Written problem: In the records below, copy out the lines from the one containing "The height and width of the screenshot is (723, 1568)." up to and including the one containing "(x=517, y=224)", character for character. Give only those lines.
==== Provided data
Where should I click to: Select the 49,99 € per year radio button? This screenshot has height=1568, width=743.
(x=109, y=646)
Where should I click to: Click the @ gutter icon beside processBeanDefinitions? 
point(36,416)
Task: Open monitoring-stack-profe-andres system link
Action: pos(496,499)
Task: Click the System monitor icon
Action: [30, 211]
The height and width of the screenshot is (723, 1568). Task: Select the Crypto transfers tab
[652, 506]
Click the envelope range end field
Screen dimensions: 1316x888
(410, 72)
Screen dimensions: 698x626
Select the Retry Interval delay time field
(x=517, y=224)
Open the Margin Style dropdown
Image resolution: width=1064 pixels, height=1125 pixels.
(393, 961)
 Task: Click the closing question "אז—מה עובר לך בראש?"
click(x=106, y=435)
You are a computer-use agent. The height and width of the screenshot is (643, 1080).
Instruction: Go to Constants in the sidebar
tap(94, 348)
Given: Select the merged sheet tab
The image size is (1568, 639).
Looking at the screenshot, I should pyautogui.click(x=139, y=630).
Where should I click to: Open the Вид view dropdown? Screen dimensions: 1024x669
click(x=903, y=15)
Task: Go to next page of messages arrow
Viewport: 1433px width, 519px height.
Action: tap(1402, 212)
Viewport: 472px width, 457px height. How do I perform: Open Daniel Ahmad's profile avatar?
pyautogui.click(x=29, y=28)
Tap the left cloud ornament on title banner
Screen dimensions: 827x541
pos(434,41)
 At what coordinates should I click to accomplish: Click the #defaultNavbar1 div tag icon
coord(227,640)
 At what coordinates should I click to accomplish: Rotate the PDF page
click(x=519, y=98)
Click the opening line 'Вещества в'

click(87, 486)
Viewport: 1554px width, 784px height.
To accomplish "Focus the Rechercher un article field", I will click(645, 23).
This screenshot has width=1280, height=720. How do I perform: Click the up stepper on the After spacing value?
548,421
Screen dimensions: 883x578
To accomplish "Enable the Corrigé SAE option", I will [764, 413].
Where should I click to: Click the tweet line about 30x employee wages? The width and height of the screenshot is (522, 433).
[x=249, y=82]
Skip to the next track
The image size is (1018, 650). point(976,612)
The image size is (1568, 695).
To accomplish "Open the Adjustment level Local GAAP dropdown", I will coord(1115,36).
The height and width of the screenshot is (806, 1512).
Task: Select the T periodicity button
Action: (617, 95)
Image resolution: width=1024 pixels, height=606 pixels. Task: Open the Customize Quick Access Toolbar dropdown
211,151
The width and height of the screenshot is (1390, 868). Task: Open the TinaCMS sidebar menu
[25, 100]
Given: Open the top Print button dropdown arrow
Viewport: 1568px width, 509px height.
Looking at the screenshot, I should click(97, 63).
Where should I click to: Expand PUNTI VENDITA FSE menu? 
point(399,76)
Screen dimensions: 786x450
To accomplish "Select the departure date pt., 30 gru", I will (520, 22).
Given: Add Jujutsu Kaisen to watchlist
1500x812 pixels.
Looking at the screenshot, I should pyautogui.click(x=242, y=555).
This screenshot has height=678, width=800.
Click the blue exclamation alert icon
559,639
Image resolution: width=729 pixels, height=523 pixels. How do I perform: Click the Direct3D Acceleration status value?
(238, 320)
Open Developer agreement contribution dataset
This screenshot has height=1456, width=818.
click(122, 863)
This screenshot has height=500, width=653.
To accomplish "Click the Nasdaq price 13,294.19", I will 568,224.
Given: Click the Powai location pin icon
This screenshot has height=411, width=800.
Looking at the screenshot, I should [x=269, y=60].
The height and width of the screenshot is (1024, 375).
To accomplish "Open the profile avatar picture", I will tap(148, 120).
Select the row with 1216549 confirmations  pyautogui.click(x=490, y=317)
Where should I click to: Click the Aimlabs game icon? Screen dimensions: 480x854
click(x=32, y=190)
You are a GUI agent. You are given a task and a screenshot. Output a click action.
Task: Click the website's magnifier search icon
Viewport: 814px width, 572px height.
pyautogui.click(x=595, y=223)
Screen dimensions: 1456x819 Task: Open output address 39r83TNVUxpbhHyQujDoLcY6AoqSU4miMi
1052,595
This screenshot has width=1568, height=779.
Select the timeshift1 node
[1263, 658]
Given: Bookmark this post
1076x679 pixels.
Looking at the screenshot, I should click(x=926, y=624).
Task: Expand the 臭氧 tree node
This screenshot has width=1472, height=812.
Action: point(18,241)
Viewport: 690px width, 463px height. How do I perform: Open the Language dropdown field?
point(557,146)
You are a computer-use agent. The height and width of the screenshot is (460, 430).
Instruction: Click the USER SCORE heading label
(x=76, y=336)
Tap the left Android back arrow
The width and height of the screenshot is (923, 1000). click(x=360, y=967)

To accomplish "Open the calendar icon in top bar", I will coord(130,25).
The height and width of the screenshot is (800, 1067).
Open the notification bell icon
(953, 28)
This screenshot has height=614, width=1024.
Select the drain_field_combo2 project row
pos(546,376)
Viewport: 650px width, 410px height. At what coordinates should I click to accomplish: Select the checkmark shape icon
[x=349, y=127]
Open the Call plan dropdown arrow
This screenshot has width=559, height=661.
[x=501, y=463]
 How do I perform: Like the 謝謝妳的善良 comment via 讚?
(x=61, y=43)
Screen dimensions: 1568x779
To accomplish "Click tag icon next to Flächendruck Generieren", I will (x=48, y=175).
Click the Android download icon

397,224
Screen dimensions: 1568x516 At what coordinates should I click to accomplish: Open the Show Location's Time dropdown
========
Reply to the exercise:
The height and width of the screenshot is (723, 1568). Task: Select the Crypto transfers tab
[652, 506]
Click the envelope range end field
Screen dimensions: 1316x888
(410, 72)
Screen dimensions: 698x626
Select the Retry Interval delay time field
(x=517, y=224)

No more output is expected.